Saturday afternoon marked the grand opening of the new East Helena branch of the Lewis and Clark County Library. The festivities — including a ribbon-cutting ceremony — drew a crowd that included several library board members and local politicians, including County Commissioner Mike Murray and East Helena Mayor Anthony Strainer. An hour into the celebration, library administrators estimated that about 60 people had already rotated through to see the new facility.
“It’s a mob scene in there,” said assistant librarian Brian Kmec, standing outside the building to man the snowcone machine.
Paid for with funds coming from a library operating levy approved by voters in 2008, the new facility at 16 E. Main Street has been open for visitors since the end of June. The East Helena branch had operated out of the East Valley Middle School for about 10 years, but there were limitations in its operation since it could only be used at times when school was not in session, said library spokesperson Patricia Spencer. The East Helena branch had seen an increase in visitors recently, she said, prompting the upgrade to the new building.
East Helena branch librarian Diane Potter said even more people have been drawn to the new building in the month it’s been open. Senior citizens, in particular, have been utilizing the new resource, she said, and the library’s summer reading program has been bringing in about 55 children a week. Because of its location, the kids have been able to go places like Main Street Park, she said.
“We’re now part of the downtown,”
The new library contains about 6,000 books, DVDs and audio resources, said library director Judy Hart. People who already have Lewis and Clark County Library cards can check out books from the East Helena branch and books can be returned at either location. If visitors can’t find the books they want in the East Helena library, the branch can borrow them from the main county library or from other libraries in the region.
Helena High School English teacher Randy Hussey and his wife, Betsy, came over to check out the new branch since they enjoy going to the county’s Helena library. Noting the extra space on some of the shelves, they acknowledged that there was room to grow, but were content to search through what was available.
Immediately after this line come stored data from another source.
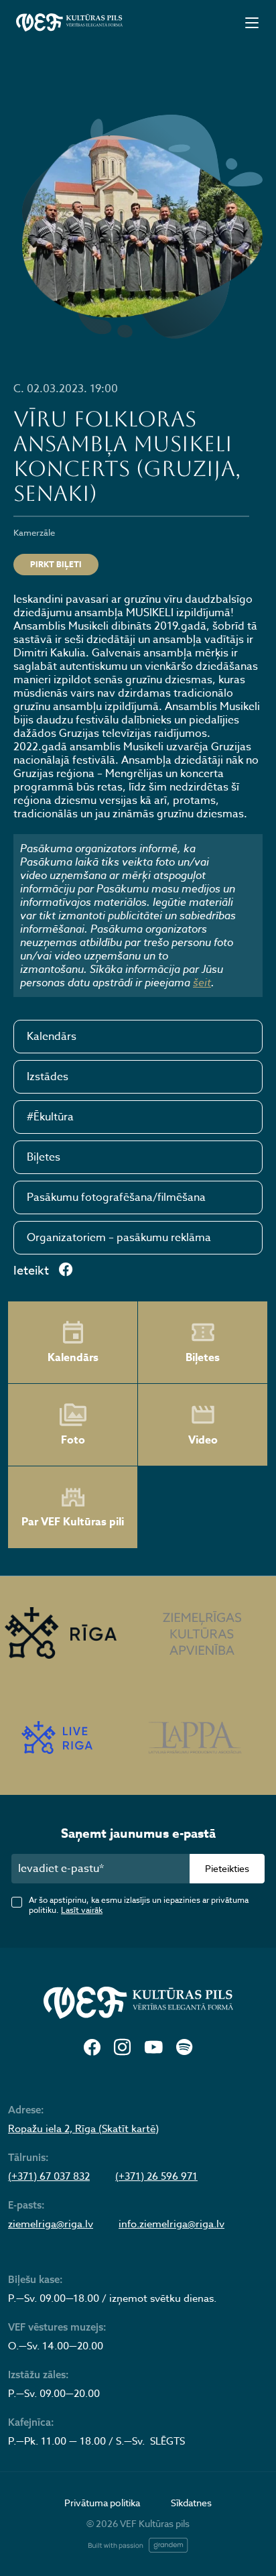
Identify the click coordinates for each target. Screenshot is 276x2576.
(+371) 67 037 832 (49, 2176)
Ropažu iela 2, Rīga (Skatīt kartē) (83, 2129)
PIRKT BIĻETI (56, 564)
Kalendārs (51, 1037)
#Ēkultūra (50, 1117)
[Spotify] (184, 2048)
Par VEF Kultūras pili (72, 1522)
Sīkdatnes (191, 2502)
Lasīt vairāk (81, 1910)
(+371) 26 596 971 (156, 2176)
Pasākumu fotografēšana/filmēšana (116, 1197)
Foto (73, 1440)
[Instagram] (122, 2048)
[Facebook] (92, 2048)
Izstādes (47, 1077)
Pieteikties (227, 1868)
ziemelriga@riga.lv (50, 2224)
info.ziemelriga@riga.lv (171, 2224)
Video (203, 1440)
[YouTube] (153, 2048)
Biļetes (43, 1157)
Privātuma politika (102, 2502)
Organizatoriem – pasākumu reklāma (119, 1238)
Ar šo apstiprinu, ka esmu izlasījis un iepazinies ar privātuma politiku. (139, 1905)
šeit (202, 982)
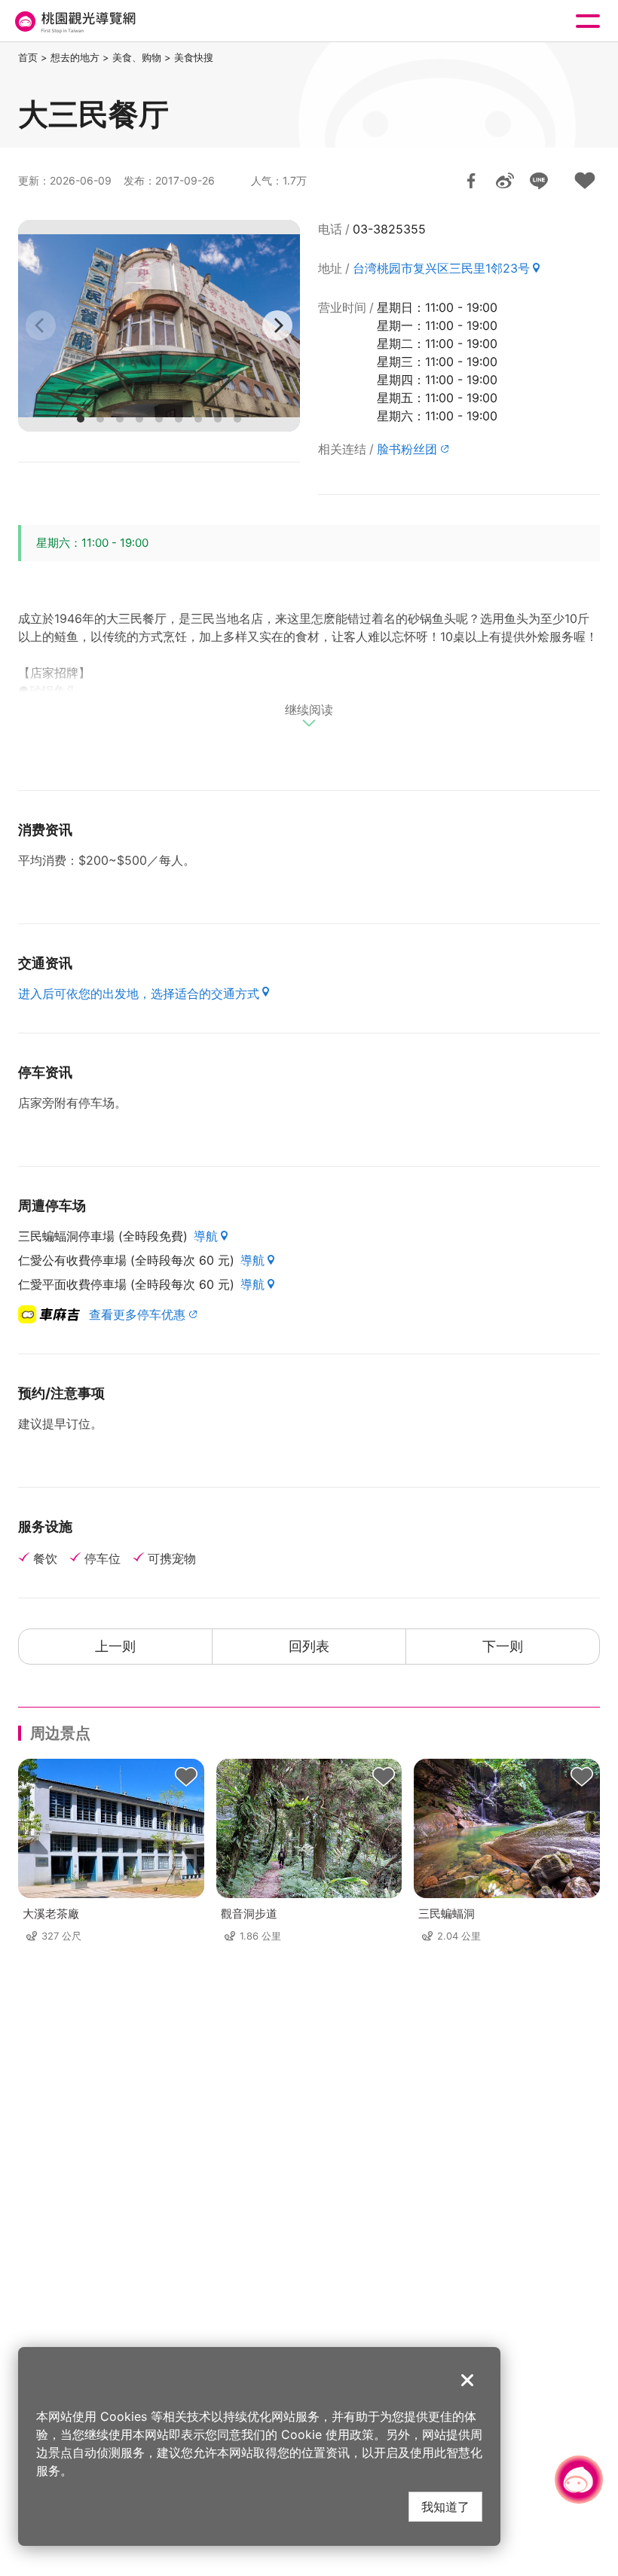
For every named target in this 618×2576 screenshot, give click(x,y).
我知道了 (445, 2506)
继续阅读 (309, 710)
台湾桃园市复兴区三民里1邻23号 (441, 268)
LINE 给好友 (539, 181)
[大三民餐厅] (159, 326)
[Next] (277, 325)
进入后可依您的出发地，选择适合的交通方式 (138, 993)
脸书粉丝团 (407, 448)
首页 (28, 57)
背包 (186, 1777)
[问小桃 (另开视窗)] (579, 2479)
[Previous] (41, 325)
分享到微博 (505, 181)
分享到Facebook (471, 181)
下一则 (502, 1646)
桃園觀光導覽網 (74, 21)
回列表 (309, 1646)
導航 (206, 1236)
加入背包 (585, 181)
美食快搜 (193, 57)
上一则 (115, 1646)
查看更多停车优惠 (137, 1314)
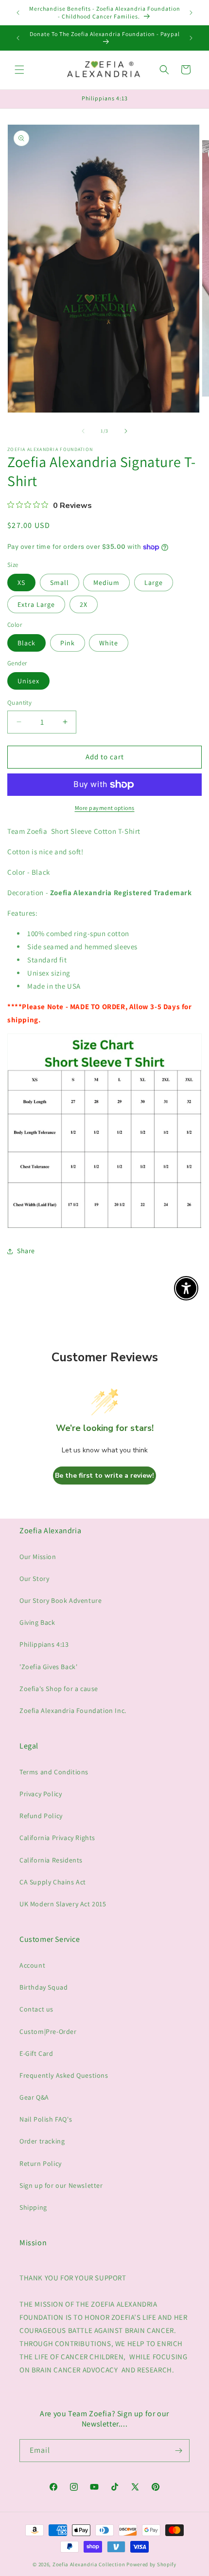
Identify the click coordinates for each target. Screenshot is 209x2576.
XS (21, 582)
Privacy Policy (40, 1793)
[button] (19, 69)
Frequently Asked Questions (63, 2075)
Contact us (36, 2009)
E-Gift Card (36, 2053)
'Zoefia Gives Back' (48, 1666)
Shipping (33, 2207)
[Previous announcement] (18, 12)
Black (26, 643)
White (108, 643)
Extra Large (36, 604)
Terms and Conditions (53, 1771)
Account (32, 1965)
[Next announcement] (191, 12)
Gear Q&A (34, 2097)
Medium (106, 582)
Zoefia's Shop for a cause (58, 1688)
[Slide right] (126, 431)
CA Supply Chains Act (52, 1882)
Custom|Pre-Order (48, 2031)
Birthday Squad (43, 1987)
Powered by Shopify (151, 2564)
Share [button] (26, 1250)
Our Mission (37, 1556)
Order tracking (42, 2141)
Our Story (34, 1578)
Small (59, 582)
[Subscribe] (178, 2450)
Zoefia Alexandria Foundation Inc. (72, 1710)
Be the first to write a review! (104, 1475)
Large (153, 582)
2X (83, 604)
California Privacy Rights (57, 1837)
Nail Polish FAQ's (45, 2119)
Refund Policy (41, 1815)
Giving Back (37, 1622)
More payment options (105, 807)
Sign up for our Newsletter (61, 2185)
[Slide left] (83, 431)
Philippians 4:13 (44, 1644)
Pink (67, 643)
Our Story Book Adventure (60, 1600)
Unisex (28, 681)
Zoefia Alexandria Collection (88, 2564)
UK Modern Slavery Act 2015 (62, 1903)
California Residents (51, 1860)
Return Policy (40, 2163)
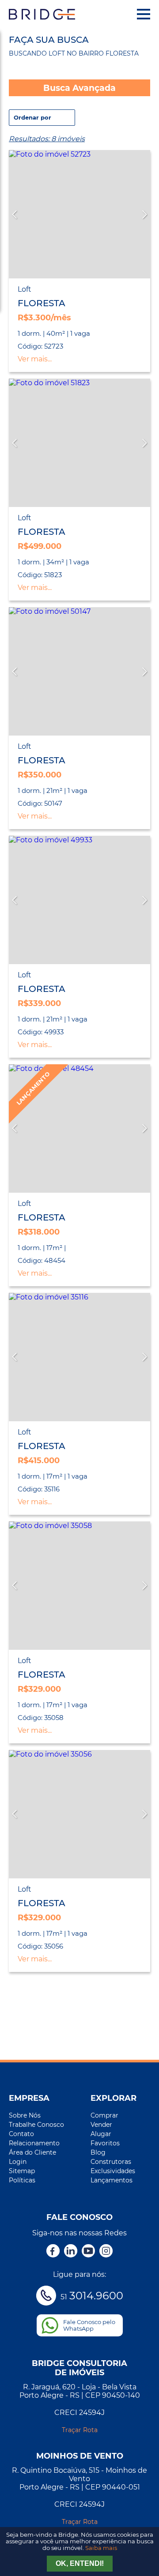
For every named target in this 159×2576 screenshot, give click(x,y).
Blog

Thirteen-year-old Devan Shumway, visiting the East Helena branch for the first time, was pleased with what he saw.
“There are lots of good books,” he said, looking through the young adult section.
Potter said the new library has added a Montana collection and beefed up its reference and large-print sections. It also has reading programs for a range of age groups, Spencer said, on top of longer hours. The new building is open from 1 p.m. to 7 p.m. on Tuesdays and Thursdays, 10 a.m. to 5 p.m. on Wednesdays and Fridays, and 10 a.m. to 3 p.m. on Saturdays.
Before the Main Street building was used for the library, it had held the offices for the United Steelworkers union and, later, a barbershop. Artist Bob Morgan, at the library signing copies of his print “The Day Before the Stacks Came Down,” said he’d last been in the building for a dance in 1947, when it was still owned by the union and he was still in high school.
He said the library is a great new use for the space, though people in the town might not yet realize how valuable of a resource it is.
“But they will — wait and see,” he said.